『東京ヒゴロ』松本大洋が描いた情熱 漫画編集者にとっての財産とは?

 ちなみにこの『東京ヒゴロ』、その回だけでなく、毎回1ページ大の東京の風景の画(え)が、必ずラストに入る。それらはもちろん、主人公(たち)の心象風景でもあるのだろうが(実際、悲しい回の時は街に雨が降り、ポジティブな回の時はビルの上に満天の星空が輝いている)、この東京の街並の画が本当に美しい。

 本来なら、松本大洋が描くような、フリーハンドの線による歪んだ風景の画は、読み手に不安感を抱かせるもののはずだ。
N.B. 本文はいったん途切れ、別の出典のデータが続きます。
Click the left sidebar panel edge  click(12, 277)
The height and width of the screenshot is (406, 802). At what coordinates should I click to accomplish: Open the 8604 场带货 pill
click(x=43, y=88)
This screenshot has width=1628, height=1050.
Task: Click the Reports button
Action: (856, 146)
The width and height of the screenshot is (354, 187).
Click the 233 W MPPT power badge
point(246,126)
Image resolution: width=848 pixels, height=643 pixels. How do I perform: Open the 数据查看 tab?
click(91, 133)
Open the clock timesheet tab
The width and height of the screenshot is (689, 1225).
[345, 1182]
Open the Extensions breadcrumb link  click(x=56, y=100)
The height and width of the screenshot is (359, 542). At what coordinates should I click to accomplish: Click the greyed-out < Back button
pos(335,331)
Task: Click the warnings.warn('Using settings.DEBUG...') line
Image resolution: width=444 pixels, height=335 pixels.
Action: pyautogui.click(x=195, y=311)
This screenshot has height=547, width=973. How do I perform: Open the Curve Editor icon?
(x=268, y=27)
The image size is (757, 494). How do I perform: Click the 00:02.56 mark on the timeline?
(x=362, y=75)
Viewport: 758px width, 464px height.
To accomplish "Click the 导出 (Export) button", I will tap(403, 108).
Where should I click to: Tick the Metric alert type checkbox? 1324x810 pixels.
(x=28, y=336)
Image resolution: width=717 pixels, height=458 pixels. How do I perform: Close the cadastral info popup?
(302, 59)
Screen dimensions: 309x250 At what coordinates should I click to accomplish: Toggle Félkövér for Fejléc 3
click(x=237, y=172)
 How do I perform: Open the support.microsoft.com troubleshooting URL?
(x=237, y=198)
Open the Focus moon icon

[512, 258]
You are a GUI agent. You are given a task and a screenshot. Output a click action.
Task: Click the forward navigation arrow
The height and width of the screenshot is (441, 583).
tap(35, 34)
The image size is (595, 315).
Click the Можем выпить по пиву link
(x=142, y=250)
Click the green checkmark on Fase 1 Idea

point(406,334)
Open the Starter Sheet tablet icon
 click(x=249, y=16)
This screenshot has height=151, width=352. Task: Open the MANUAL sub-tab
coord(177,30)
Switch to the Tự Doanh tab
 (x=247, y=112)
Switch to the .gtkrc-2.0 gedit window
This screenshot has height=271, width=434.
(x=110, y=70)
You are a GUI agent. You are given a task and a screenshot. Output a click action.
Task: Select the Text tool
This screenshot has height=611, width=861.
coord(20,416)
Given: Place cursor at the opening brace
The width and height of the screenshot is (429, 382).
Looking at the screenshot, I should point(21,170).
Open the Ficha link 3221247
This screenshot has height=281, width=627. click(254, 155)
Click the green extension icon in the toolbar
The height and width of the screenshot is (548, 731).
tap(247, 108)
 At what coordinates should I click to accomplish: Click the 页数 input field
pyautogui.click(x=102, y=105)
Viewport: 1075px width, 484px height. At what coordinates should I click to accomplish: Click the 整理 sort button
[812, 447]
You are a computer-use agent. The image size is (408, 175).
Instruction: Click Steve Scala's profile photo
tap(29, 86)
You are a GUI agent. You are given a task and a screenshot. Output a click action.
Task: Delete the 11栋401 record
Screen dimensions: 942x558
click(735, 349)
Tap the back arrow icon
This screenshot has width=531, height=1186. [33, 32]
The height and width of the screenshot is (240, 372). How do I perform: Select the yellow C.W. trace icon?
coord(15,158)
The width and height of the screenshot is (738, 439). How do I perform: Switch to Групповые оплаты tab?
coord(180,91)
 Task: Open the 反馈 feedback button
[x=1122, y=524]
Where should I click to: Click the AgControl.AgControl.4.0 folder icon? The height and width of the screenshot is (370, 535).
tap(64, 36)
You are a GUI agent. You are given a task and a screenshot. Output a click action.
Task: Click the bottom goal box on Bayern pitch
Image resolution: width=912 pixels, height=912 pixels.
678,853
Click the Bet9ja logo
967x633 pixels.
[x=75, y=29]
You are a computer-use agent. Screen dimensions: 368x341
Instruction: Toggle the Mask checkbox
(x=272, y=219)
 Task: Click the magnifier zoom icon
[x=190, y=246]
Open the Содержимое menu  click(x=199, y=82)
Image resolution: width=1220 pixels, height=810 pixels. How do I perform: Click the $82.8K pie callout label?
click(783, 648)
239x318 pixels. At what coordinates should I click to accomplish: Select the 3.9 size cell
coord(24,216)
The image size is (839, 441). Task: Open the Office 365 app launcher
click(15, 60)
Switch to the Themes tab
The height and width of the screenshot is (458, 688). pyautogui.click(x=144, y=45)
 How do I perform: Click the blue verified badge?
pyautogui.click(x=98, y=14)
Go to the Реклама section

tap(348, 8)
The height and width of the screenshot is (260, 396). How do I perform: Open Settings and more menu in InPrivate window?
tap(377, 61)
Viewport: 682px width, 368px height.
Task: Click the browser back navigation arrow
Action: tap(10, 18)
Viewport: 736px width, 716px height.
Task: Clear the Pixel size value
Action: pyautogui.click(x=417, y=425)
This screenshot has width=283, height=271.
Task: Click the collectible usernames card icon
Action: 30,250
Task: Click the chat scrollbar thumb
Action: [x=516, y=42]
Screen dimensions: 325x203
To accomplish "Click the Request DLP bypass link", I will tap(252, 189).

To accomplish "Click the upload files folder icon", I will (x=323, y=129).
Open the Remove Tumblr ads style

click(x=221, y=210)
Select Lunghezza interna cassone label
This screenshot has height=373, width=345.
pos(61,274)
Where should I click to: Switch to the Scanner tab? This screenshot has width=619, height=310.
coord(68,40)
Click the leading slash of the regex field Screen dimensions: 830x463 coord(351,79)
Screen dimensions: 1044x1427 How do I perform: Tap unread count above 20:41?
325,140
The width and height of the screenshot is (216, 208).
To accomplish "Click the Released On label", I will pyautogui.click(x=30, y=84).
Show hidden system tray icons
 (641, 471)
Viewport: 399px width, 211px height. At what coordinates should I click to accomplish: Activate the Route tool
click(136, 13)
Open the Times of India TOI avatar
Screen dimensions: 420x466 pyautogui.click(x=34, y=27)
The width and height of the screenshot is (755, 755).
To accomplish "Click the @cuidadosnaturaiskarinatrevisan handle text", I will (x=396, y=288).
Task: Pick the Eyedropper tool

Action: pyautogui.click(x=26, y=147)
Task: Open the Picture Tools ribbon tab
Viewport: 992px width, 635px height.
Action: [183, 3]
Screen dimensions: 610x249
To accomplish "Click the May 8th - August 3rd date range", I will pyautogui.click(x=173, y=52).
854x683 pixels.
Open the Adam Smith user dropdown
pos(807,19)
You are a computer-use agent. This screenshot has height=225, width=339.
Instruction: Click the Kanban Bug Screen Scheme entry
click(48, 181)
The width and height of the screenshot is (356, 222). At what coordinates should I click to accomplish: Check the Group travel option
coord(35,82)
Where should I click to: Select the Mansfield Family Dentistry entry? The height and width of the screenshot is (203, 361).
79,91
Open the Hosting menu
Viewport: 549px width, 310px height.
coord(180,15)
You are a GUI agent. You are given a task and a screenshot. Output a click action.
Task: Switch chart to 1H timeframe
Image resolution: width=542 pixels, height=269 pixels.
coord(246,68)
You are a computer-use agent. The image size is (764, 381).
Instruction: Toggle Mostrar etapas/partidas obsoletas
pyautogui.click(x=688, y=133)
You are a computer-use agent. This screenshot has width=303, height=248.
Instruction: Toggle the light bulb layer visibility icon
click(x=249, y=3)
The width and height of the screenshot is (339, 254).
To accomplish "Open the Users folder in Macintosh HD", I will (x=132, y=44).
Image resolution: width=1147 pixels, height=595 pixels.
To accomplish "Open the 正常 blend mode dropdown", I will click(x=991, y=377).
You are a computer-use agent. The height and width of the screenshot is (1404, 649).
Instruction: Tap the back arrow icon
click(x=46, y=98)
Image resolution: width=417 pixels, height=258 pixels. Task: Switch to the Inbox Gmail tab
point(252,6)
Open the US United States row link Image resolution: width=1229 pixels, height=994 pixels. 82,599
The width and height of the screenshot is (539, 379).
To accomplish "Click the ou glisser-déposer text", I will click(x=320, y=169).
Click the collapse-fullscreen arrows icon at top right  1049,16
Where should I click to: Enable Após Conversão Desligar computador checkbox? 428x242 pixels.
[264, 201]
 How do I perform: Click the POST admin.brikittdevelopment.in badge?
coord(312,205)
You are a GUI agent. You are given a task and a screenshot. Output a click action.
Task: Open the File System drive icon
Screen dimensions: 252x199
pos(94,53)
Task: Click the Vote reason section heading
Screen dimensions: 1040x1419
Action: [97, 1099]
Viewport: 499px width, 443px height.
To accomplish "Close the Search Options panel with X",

だが、本作に限らず、『鉄コン筋クリート』にせよ、『ピンポン』にせよ、松本が描く世界(風景)は、どこか優しくてあたたかい。

 それはなぜかといえば、魚眼レンズで覗いたような歪んだ世界に生きるキャラクターたちが、常に目の前の“歪み”に抗い、“上”を向いて進もうとしているから、そう感じさせてくれるのだろう。

 『東京ヒゴロ』の塩澤和夫ももちろん同じだ。彼は、長作だけでなく、かつて関係のあった、懐かしい漫画家たちに会いに行く。ある者は依頼を断り、ある者は引き受けるが、いずれにしても塩澤の情熱が漫画家たちの心に“何か”を残す。

 そう――塩澤和夫にとっての「人生」=「漫画」は、まだまだ終わってはいないのである。